From these history pages, you might think we’re describing majorettes as a purely American phenomenon, but that’s only how it all came together in the beginning.
Baton twirling and majorettes spread here to Canada by the late 1930s and early 1940s, and majorettes were twirling and strutting in other countries by the 1960s.
In 1956, a Canadian band, the Thorold Reed Band, marched in New Orleans’ Mardi Gras parades. The band was lead by majorettes Barbara and Joan Lounsbury, Canadian sisters who had a long and distinguished career performing as twirlers and majorettes, as well as teaching many girls to be baton-twirling majorettes.
Canadian football fans can tell you plenty about the Canadian Football League‘s annual championship game, the Grey Cup. The festivities surrounding the game has included majorettes, especially the ones marching with each team’s own band, and the majorettes did there part to make the day a success.

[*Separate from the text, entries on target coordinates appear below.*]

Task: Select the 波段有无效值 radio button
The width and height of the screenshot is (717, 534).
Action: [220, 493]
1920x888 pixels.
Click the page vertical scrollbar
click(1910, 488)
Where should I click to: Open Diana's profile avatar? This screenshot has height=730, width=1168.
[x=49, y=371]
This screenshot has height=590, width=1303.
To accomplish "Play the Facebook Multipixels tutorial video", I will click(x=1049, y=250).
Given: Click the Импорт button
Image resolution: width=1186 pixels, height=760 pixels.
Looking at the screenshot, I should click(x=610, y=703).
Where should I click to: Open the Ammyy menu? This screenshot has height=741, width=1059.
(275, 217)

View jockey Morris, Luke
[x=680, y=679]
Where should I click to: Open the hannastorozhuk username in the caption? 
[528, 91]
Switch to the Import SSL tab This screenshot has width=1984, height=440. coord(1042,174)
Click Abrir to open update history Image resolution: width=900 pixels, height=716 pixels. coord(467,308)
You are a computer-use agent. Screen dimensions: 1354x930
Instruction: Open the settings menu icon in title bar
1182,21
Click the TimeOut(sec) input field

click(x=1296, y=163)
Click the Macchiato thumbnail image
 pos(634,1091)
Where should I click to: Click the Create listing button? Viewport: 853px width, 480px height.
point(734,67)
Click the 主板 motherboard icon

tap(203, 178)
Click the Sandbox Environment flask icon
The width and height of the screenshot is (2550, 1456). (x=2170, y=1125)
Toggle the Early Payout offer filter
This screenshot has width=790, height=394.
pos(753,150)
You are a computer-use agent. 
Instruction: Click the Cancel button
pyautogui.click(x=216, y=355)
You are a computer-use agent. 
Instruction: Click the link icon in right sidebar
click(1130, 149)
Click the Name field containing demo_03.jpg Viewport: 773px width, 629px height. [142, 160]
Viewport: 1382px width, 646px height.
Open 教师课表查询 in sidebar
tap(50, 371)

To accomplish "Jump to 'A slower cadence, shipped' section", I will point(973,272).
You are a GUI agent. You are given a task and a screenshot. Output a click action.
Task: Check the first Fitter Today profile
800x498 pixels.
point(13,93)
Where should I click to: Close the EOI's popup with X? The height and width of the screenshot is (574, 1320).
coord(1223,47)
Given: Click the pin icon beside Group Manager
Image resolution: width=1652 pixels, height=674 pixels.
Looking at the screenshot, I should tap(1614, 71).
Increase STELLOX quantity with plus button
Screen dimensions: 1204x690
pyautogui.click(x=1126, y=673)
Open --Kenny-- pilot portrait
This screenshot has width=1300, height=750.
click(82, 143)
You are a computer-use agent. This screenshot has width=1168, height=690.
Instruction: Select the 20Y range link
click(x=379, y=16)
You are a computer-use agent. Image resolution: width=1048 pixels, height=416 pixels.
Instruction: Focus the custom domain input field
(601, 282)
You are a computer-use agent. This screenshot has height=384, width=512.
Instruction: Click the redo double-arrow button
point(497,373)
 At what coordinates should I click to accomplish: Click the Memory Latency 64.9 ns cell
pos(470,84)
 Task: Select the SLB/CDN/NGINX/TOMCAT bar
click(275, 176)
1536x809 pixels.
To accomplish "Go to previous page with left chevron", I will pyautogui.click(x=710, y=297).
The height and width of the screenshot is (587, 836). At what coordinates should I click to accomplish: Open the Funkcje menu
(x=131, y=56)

One of Canada’s most distinguished dance and twirling teachers was Dorothy Hurst. She founded and trained the Tigerettes, the majorettes associated with the Hamilton Tigercats football team. You might have even seen her marching in the parades with them.
It has been very common for dance schools to include twirling and majorette training.
Being a majorette was a desirable-enough goal that there were times, and places, when someone only needed to advertise classes, and they’d have plenty of would-be students, sometimes quite quickly.
Majorettes can now be found strutting and twirling in countries around the world, and have become more popular in some places than where they started.
From the 1940s to the 1970s, most parades with several or more bands would have almost 100% of the bands led by their majorettes. Now, there are mainly only a few of the bands being led by girls or ladies stepping high as they twirl their batons so skillfully..
Some have said that this is because there are more opportunities for girls to take part in other sports. That may have had some effect. Also, many marching bands have changed have changed their marching and performing styles. That resulted in some people thinking that majorettes just don’t fit in anymore with the band’s style. Maybe they need another 1930s-style trend-setter.
There still are baton twirlers who are keeping twirling alive, and who just won’t let it die out. We feel happy about them and support them.
Maybe we’ll see again the majorette as part of the image of the things we buy every day, including things we eat and drink.